Directions.
Only the lines below from the one containing "Digital Edition (650, 2358)" to the one containing "Customize (85, 2521)" should be repeated, both included and unchanged.

[Pixel coordinate grounding data]
☆ ☆ ☆

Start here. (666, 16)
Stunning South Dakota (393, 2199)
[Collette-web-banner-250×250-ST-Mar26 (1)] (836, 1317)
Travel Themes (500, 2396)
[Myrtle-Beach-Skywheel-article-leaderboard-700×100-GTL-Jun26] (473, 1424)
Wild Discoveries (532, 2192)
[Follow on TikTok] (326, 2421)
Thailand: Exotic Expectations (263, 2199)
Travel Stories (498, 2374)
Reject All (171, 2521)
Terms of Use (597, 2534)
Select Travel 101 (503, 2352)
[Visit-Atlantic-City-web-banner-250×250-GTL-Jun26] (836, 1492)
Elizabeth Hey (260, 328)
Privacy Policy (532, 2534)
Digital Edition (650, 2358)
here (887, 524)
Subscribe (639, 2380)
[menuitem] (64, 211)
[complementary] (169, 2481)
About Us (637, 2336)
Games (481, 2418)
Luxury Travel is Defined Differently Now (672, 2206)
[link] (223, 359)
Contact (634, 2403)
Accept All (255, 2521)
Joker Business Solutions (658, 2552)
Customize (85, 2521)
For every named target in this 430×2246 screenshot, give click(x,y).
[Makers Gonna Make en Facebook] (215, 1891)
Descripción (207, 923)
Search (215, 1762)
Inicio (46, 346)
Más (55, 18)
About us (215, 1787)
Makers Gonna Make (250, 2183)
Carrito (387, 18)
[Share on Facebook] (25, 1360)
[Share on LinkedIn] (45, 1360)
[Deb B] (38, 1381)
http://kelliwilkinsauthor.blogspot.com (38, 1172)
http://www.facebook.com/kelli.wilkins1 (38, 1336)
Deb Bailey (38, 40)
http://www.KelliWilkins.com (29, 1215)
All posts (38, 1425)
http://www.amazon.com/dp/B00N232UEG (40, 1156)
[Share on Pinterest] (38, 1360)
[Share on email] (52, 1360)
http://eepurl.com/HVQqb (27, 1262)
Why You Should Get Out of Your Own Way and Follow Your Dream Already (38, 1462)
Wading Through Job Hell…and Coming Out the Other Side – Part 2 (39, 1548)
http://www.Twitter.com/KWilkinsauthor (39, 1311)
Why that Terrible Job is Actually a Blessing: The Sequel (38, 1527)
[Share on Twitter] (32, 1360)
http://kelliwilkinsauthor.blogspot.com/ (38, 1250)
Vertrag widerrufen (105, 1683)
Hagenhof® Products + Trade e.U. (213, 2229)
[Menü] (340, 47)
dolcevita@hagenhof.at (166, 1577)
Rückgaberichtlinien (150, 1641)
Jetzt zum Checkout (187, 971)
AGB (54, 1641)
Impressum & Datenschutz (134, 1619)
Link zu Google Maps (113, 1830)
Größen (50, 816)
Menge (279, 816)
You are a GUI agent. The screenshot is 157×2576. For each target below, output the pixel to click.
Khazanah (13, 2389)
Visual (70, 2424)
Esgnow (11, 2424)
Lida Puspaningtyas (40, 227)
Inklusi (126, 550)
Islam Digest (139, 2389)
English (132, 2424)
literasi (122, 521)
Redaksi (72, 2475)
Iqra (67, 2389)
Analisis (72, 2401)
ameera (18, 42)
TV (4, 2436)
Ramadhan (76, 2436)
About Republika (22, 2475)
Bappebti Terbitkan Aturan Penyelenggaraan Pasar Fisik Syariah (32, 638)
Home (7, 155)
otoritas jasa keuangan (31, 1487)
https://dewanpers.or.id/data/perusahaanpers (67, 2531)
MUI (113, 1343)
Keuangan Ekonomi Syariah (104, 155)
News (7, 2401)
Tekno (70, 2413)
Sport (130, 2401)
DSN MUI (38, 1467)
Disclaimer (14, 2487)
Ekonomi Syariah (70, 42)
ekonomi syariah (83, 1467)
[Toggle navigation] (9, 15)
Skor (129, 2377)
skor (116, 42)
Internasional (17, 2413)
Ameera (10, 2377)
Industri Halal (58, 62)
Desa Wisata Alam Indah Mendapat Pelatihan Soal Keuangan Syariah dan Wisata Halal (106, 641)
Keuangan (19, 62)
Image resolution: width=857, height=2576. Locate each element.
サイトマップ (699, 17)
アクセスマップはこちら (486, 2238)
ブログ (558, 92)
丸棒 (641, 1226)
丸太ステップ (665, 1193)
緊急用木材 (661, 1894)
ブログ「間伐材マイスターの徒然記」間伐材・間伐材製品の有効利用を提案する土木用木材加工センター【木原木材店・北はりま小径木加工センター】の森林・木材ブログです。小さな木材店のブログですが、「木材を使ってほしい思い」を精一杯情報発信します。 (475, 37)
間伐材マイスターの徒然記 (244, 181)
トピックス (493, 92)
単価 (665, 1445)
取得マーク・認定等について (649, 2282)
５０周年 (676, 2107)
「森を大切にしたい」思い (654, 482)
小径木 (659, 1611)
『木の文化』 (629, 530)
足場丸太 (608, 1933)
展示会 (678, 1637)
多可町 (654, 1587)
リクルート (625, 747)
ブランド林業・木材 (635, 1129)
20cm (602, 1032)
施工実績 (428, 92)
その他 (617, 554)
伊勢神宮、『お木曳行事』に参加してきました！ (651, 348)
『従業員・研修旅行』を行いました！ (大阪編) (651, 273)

☆ ☆ ☆

Your response.
Digital Edition (650, 2358)
here (887, 524)
Subscribe (639, 2380)
[menuitem] (64, 211)
[complementary] (169, 2481)
About Us (637, 2336)
Games (481, 2418)
Luxury Travel is Defined Differently Now (672, 2206)
[link] (223, 359)
Contact (634, 2403)
Accept All (255, 2521)
Joker Business Solutions (658, 2552)
Customize (85, 2521)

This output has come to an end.